It’s all about winning in poker — and anything that we can do to help you win is something that we have absolutely no problem assisting you with. Approaching poker form multiple angles is really just the name of the game. One question that comes up a lot is: should I really buy in at the max for a ring game, or try to go in for the minimum? The truth is that trying to go short stack could be a damaging move. You’re going to have fewer chips than everyone, so guess where all of the heat is going to be? It’s going to be focused on bringing you down because you have the least amount of chips. Going for the maximum amount of chips is a good thing — it can also not cost you too terribly much if you play low enough stakes.
If you’re doing microlimits (50c/1$), you’ll need $100 in order to have the max on the table. This isn’t too bad, and should be manageable on your bankroll. There are some strong reasons to go with pushing for the maximum.
You can definitely make a lot more money having a big stack than a short stack. It allows you to push around players around, go in for pots that the short stack can’t reach, and otherwise pursue a stronger image. Image is everything when it comes to poker. If you can push other players into believing that you’re the top dog, they’ll back out of pots only because they know that you’ll be after them. Of course, this doesn’t give you the right to play stupidly. You have to make sure that you’re not chasing marginal hands and bad pots. You still need to understand pot odds, implied odds, and reverse implied odds.
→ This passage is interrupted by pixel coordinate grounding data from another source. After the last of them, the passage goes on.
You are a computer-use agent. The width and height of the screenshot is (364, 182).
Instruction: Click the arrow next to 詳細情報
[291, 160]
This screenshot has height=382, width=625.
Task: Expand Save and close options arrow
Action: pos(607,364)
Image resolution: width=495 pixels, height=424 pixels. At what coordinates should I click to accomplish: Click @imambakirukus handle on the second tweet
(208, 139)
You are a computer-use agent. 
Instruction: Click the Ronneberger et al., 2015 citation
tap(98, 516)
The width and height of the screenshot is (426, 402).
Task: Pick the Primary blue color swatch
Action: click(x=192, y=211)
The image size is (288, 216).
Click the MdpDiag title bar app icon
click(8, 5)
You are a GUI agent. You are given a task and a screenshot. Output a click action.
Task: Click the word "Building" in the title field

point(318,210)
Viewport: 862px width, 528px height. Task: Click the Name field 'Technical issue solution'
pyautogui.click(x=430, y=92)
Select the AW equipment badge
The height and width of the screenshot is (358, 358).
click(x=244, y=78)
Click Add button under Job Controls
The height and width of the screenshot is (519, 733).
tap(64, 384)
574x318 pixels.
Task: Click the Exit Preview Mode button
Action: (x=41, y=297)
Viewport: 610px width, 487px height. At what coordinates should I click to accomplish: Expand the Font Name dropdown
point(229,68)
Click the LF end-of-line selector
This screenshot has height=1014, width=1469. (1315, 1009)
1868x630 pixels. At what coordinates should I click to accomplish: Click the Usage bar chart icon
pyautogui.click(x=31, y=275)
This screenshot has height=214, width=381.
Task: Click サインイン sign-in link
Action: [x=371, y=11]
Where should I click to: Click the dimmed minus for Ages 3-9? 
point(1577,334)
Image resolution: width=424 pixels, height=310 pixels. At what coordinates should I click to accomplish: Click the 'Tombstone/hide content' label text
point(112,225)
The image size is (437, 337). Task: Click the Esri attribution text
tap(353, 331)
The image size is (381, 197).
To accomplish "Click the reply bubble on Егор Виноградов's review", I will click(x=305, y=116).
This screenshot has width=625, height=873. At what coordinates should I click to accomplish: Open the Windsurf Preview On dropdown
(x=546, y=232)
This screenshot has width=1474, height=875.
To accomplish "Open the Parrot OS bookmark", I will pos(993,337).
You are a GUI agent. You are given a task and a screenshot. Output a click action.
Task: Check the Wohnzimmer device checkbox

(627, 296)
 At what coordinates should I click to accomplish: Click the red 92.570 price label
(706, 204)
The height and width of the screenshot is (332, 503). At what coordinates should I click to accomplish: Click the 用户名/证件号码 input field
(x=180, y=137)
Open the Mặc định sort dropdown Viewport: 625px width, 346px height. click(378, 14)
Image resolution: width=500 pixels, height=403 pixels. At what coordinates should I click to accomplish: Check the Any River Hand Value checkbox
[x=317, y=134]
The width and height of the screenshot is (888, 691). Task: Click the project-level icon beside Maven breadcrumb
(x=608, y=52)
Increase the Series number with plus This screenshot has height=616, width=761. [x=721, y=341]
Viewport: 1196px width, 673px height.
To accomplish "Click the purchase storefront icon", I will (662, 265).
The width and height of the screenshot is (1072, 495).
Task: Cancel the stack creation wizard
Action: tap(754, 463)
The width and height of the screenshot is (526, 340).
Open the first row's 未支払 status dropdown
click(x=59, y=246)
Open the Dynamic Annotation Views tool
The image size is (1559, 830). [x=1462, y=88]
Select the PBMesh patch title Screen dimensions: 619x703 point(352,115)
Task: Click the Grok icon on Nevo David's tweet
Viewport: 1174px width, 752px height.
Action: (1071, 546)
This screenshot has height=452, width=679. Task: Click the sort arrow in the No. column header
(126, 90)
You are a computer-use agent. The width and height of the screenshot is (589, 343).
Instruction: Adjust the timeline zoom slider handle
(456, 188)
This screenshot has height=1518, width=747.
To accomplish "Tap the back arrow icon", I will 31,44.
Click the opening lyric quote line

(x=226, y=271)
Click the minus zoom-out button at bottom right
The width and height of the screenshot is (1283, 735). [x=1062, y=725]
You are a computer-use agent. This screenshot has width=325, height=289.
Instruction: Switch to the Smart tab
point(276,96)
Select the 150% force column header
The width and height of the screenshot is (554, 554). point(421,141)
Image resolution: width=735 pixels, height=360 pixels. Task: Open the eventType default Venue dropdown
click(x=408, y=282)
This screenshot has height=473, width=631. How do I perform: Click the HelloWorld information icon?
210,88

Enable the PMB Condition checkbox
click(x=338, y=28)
Sometimes it’s nice to also be able to have your pick of great pots. When you don’t have a lot of money on the game, you have to be so cautious with the type of pots that you chase. This is much different when it comes to having the best stack possible.
Make sure that you’re still turning to the basic tenets of good poker strategy. Playing your poker position to the fullest will let you really get things done in a big way. Why not look into things as soon as possible, as in “right now”? Remember — you can’t get better at poker if you don’t practice!